In [None]:
import numpy as np 

In [None]:
from energyclustering.sampling.preprocessing import DataPreprocessor
from dask.distributed import Client
import pandas as pd
import altair as alt

In [None]:
%load_ext autoreload
%autoreload 2

# The data

In [None]:
daily_data_df, data_df, daily_info_df, weather_df = (
    DataPreprocessor()
    .preprocess_info_df('baseline')
    .preprocess_weather_df('baseline')
    .drop_days_with_nan(True)
    .subsample_days(week_reduction_factor = 5)
    # for testing only!
    .subsample_years(500)
    .get_data()
)
daily_data_df.shape

In [None]:
daily_info_df.loc[:, 'household_info']

# Folds

In [None]:
generator = np.random.default_rng(1)
shuffled = data_df.index.to_numpy(copy=True)
generator.shuffle(shuffled)
folds = np.array_split(shuffled, 3)

# Investigate metadata sampling a bit (not a lot!)
The conclusion is twofold: 
- (1) it seems that connection_capacity contains a whole lot less info than yearly_consumption, clustering using only yearly_consumption results in a better sampling (in terms of ES) 
- (2) it seems that a more fine grained approach is more beneficial for the sampling 

### Look at the connection_power, yearly_consumption subspace

In [None]:
from sklearn.preprocessing import MinMaxScaler
from sklearn.cluster import KMeans

In [None]:
# household info 
info = daily_info_df.loc[:, 'household_info'].drop_duplicates().droplevel('date')[['connection_power', 'yearly_consumption']]

# normalize 
normalized_info = pd.DataFrame(MinMaxScaler().fit_transform(info), index = info.index, columns = info.columns)

#cluster normalized
clustering = KMeans(20).fit(normalized_info)
normalized_info = normalized_info.assign(labels = clustering.labels_)

# cluster unnormalized
clustering = KMeans(20).fit(info)
info = info.assign(labels = clustering.labels_)

# visualize
chart = alt.Chart(normalized_info).mark_circle().encode(
    x = 'connection_power', 
    y= 'yearly_consumption', 
    color = 'labels:N'
).interactive()

(chart | alt.Chart(info).mark_rule(strokeWidth = 2).encode(
    y= 'yearly_consumption', 
    color = 'labels:N'
).interactive()).resolve_scale(color = 'independent')

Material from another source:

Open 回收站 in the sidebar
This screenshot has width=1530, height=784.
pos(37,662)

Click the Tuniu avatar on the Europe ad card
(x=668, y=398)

## Test different preprocessing of the info data

In [None]:
from energyclustering.sampling.samplers import MetadataSampler, RandomSamplerBaseline
from energyclustering.sampling.day_of_year_samplers import SimilarDayFromYearSampler
from sklearn.cluster import KMeans
from energyclustering.sampling.evaluation import SamplerEvaluator
from pathlib import Path
NB_CLUSTERS = 10
NB_DAYS = 10

In [None]:
class TwoColumnsNormalized:
    def __init__(self): 
        self.scaler = MinMaxScaler()
    
    def fit(self, info_df):
        info = info_df.loc[:, ['connection_power', 'yearly_consumption']]
        scaler = self.scaler.fit(info)
    
    def transform(self, info_df): 
        info_df = info_df[['connection_power', 'yearly_consumption']]
        return pd.DataFrame(self.scaler.transform(info_df), index = info_df.index, columns = info_df.columns)
    
    def fit_transform(self, info_df): 
        self.fit(info_df)
        return self.transform(info_df)
    
class TwoColumns:
    def __init__(self): 
        self.scaler = MinMaxScaler()
    
    def fit(self, info_df):
        pass
    
    def transform(self, info_df): 
        info_df = info_df[['connection_power', 'yearly_consumption']]
        return info_df
    
    def fit_transform(self, info_df): 
        self.fit(info_df)
        return self.transform(info_df)
    
class OneColumn:
    def __init__(self): 
        pass
    
    def fit(self, info_df):
        pass
    
    def transform(self, info_df): 
        info_df = info_df[['yearly_consumption']]
        return info_df
    
    def fit_transform(self, info_df): 
        self.fit(info_df)
        return self.transform(info_df)
    
class AllColumnsNormalized:
    def __init__(self): 
        self.scaler = MinMaxScaler()
    
    def fit(self, info_df):
        scaler = self.scaler.fit(info_df)
    
    def transform(self, info_df): 
        return pd.DataFrame(self.scaler.transform(info_df), index = info_df.index, columns = info_df.columns)
    
    def fit_transform(self, info_df): 
        self.fit(info_df)
        return self.transform(info_df)
    
    

In [None]:
models = dict(
    baseline = 
        SimilarDayFromYearSampler(
            MetadataSampler(
                clusterer = KMeans(NB_CLUSTERS),
                info_preprocessing = None
            ), NB_DAYS, weather_df), 
    random = 
        SimilarDayFromYearSampler(
            RandomSamplerBaseline(n_samples = 30),
            NB_DAYS, weather_df
        ),
    all_columns = 
        SimilarDayFromYearSampler(
            MetadataSampler(
                clusterer = KMeans(NB_CLUSTERS),
                info_preprocessing = AllColumnsNormalized()
            ), NB_DAYS, weather_df), 
    two_columns = 
        SimilarDayFromYearSampler(
            MetadataSampler(
                clusterer = KMeans(NB_CLUSTERS),
                info_preprocessing = TwoColumnsNormalized()
            ), NB_DAYS, weather_df),
    two_columns_unnormalized = 
        SimilarDayFromYearSampler(
            MetadataSampler(
                clusterer = KMeans(NB_CLUSTERS),
                info_preprocessing = TwoColumns()
            ), NB_DAYS, weather_df),
    one_column = 
        SimilarDayFromYearSampler(
            MetadataSampler(
                clusterer = KMeans(NB_CLUSTERS),
                info_preprocessing = OneColumn()
            ), NB_DAYS, weather_df),
)

In [None]:
%%time 
energy_scores = []

result_path = Path()/'results'/'temp'
result_path.mkdir(parents = True, exist_ok = True)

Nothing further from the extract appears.